Why on earth would you want to disinherit a spouse? You may hear “disinherit” and think of controlling parents and wayward children. It may be better to think in terms of controlling the disposition of assets in your estate.
Engaged couples who have children from previous marriages or relationships may choose to execute a prenup in order to make sure that those children inherit what they intend them to. Let’s imagine that Chad and Kimberly are planning to get married. Chad has sold his house and has moved into Kimberly’s house, which is in her sole name. Both have adult children from their previous marriages. If they marry, and Chad suffers a fatal heart attack on the honeymoon before he gets around to making a will, Kimberly is entitled to the first $100,000 from his estate, plus one half of the remainder of the estate (Chad’s children get the other half). If Kimberly expires from a broken heart a week later, her share of Chad’s estate will go to her children.
If it seems like this outcome is unfair to Chad’s children, you’re right. So how can it be avoided? One option is for Chad to make a will immediately, leaving the majority of his assets to his children. But even this option isn’t foolproof. In Michigan, as in many states, there is something called an “elective share” that could alter the disposition of the estate that Chad intended.

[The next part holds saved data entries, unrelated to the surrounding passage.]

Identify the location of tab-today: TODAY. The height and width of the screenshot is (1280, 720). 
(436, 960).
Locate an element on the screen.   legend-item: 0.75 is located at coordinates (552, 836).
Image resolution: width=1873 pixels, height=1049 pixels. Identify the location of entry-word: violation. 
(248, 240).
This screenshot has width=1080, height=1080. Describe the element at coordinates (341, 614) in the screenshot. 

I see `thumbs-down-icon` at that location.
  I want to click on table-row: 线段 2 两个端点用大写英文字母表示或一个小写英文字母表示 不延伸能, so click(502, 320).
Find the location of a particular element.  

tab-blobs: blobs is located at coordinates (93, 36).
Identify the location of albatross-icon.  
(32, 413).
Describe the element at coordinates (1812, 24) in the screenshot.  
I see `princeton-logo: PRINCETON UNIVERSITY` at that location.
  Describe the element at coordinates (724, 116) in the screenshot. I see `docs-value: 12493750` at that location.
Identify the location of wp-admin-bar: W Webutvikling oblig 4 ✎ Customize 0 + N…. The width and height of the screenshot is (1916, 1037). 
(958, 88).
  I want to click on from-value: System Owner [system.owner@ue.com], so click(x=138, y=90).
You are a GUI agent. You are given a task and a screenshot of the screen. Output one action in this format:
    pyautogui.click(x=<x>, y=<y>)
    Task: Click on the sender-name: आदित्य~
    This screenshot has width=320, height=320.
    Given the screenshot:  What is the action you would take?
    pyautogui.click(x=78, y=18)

The elective share is the portion of the estate a surviving spouse has the right to claim, regardless of the will. The amount is set by statute: one-half of the amount that would have gone to the surviving spouse had the deceased spouse died intestate (without a will), reduced by one-half the value of the property that the surviving spouse derived from the deceased by means other than testate or intestate succession. A spouse receives other statutory allowances as well as the elective share (homestead allowance, family allowance, and personal property allowance, which add up to about $55,000).
If Chad’s estate was worth one million, but he left Kimberly $20,000, or even $200,000, she might well choose to take her elective share. That would be half of $550,000, or $275,000 (Kimberly’s share of the estate under Michigan’s intestacy law would have been the first $100,000, plus half of the remaining $900,000). Plus, she could take her other statutory allowances, further reducing the amount Chad’s children would take.
So making a will, by itself, does not ensure that Chad’s children will get the amount that he intended, if Kimberly decides to exercise her right to the elective share. However, if she and Chad signed a valid prenuptial agreement prior to their marriage specifying that neither would elect against, or challenge, each other’s will, Chad’s children’s inheritance would be secure.
Prenuptial agreements have their place, and they can be useful in estate planning. A prenuptial agreement is not the only way to ensure that your wishes are known and followed, though. Despite their utility, prenups can be a hard sell to a partner who thinks you are more focused on planning for divorce than the wedding. In addition, prenups require both parties to make (or waive) a disclosure of their finances and agree to the terms of the document. In short, it can be an uncomfortable and inconvenient process—and at the end of it, you should still have a separate estate plan.
For most people, the creation of a trust can accomplish the same goals as a prenuptial agreement, and more. In Michigan, assets conveyed through a trust, say, to one’s children, are not subject to a spouse’s elective share (the same is not true in all states). Assets that pass through a trust also need not go through probate, allowing the intended recipient to more quickly and seamlessly access their assets. In addition, trusts are less often subject to challenges in court than wills are.
The wisest course of action is typically to work with an experienced probate and estate planning attorney and convey your needs, such as to provide for a spouse, to protect the inheritance of children from a first marriage, to make sure a family business stays in the family, and so on. Your attorney can advise you as to the best way to achieve your goals.